MH17 verdict: Three men found guilty of downing flight

A Dutch criminal court has found three former senior pro-Russian separatists guilty of shooting down passenger flight MH17 over eastern Ukraine in 2014. These were two former Russian intelligence agents and a Ukrainian separatist. They all received life sentences and are expected to pay at least 16 million euros to the victims’ relatives.

The Malaysia Airlines Boeing 777 was shot down over a contested area in eastern Ukraine on July 17, 2014 while en route from Amsterdam to Kuala Lumpur. All passengers and crew members, 298 people, died at that time.

Since most of the victims came from the Netherlands, the trial also takes place there. The three perpetrators have gone into hiding and are believed to be in Russia. An extradition should not take place. The court announced the verdict on Thursday afternoon in the absence of the defendants. A fourth man was acquitted.
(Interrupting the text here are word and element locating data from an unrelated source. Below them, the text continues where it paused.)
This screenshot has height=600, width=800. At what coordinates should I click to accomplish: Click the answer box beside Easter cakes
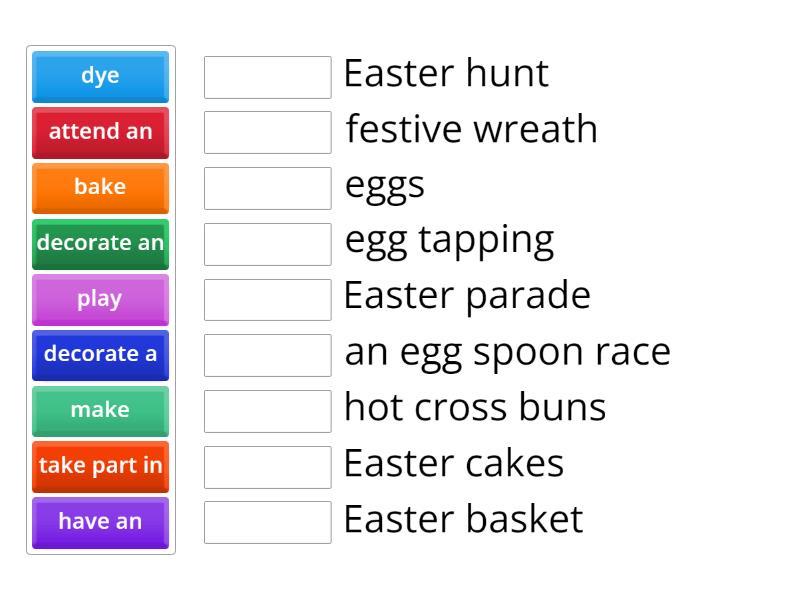tap(267, 466)
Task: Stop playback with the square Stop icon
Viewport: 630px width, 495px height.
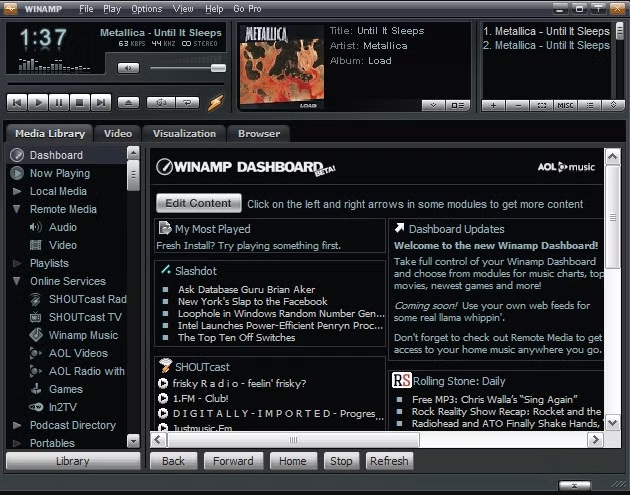Action: pyautogui.click(x=80, y=102)
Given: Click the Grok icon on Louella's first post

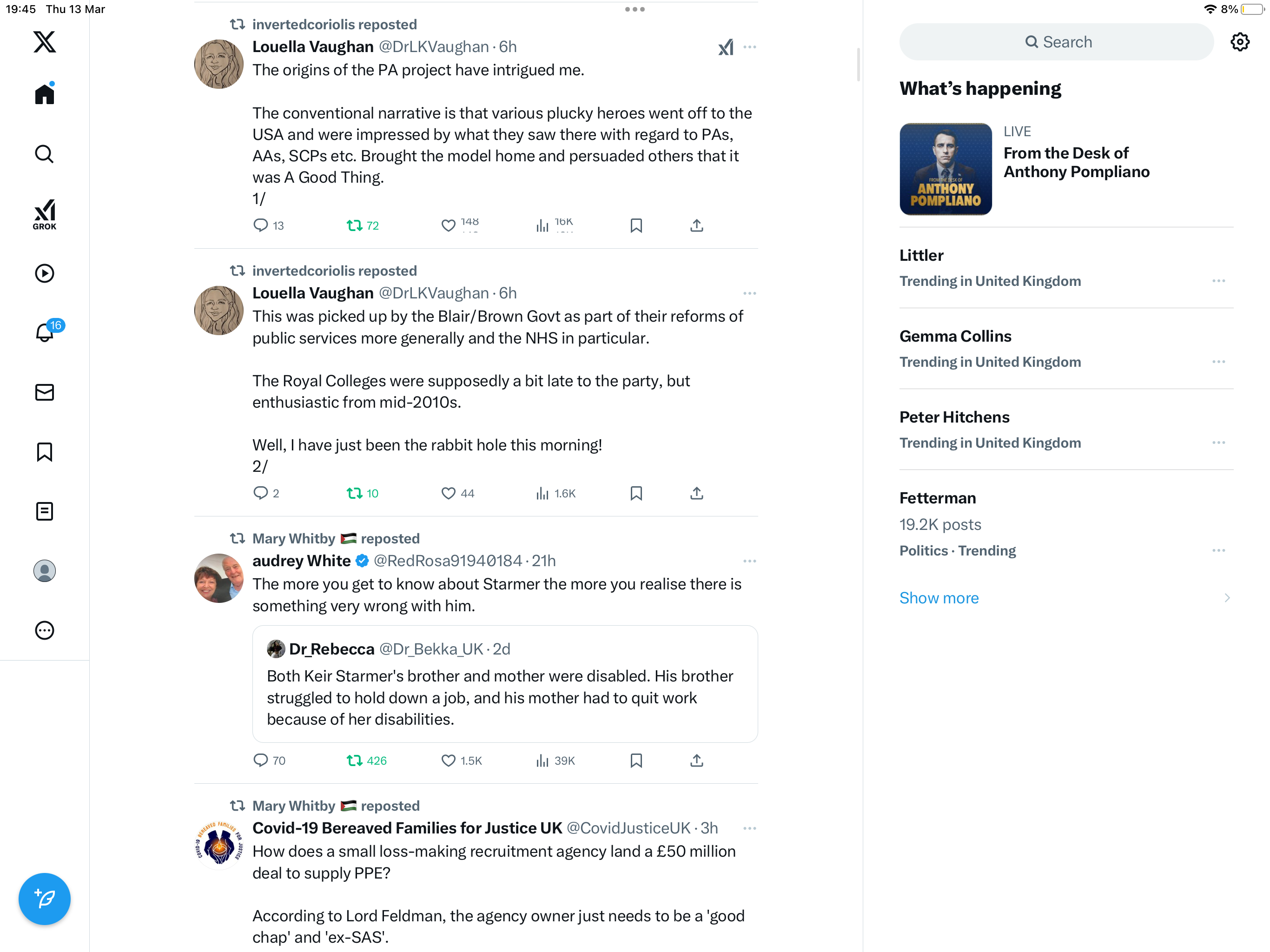Looking at the screenshot, I should click(x=726, y=47).
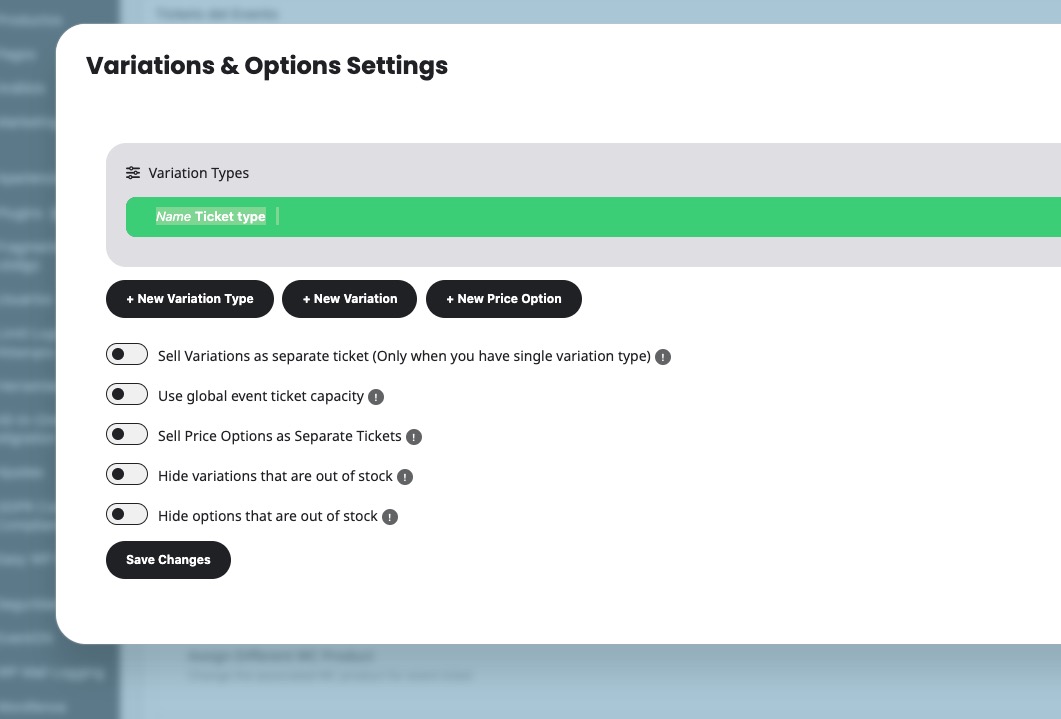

In addition, the court confirmed the course of events – and thus the work of international investigators -: the passenger plane was clearly equipped with a Russian type anti-aircraft missile book been shot down. The rocket was fired from a field in an area controlled by separatists. The anti-aircraft gun was therefore brought from a Russian military base to Ukraine and returned after it was shot down.

The court also noted that as of May 2014, the conflict region in eastern Ukraine and the rebels were effectively under Russian control. The accused had denied their guilt, and the Kremlin had also rejected the participation of Russian citizens and accused the judiciary of “unfounded allegations”.

“The country must not extradite its own citizens,” says Marieke de Hoon, a lecturer in international criminal law at the University of Amsterdam. Because all attempts to bring the case before an international court had failed because of the Kremlin’s resistance, the only option left for the Netherlands was to open criminal proceedings against these men at home.

The 298 victims came from ten different countries, four of them from Germany. The relatives of the victims are traumatized, but not only they: in the Netherlands, the shooting down of the plane and the denial of the Kremlin triggered a collective trauma and strained relations with Russia even before the war of aggression against Ukraine. The question of what role Russia played in the accident is therefore particularly important to the relatives.

Intensive work was done to clarify the case. An international team of investigators carried out extensive forensic investigations until it was clear: the missile that hit the plane was fired by a Buk-M1 Telar anti-aircraft system. It came from Russia’s 53rd Air Defense Brigade in Kursk, Russia, near the eastern Ukrainian town of Snizhne, where fierce fighting was going on at the time.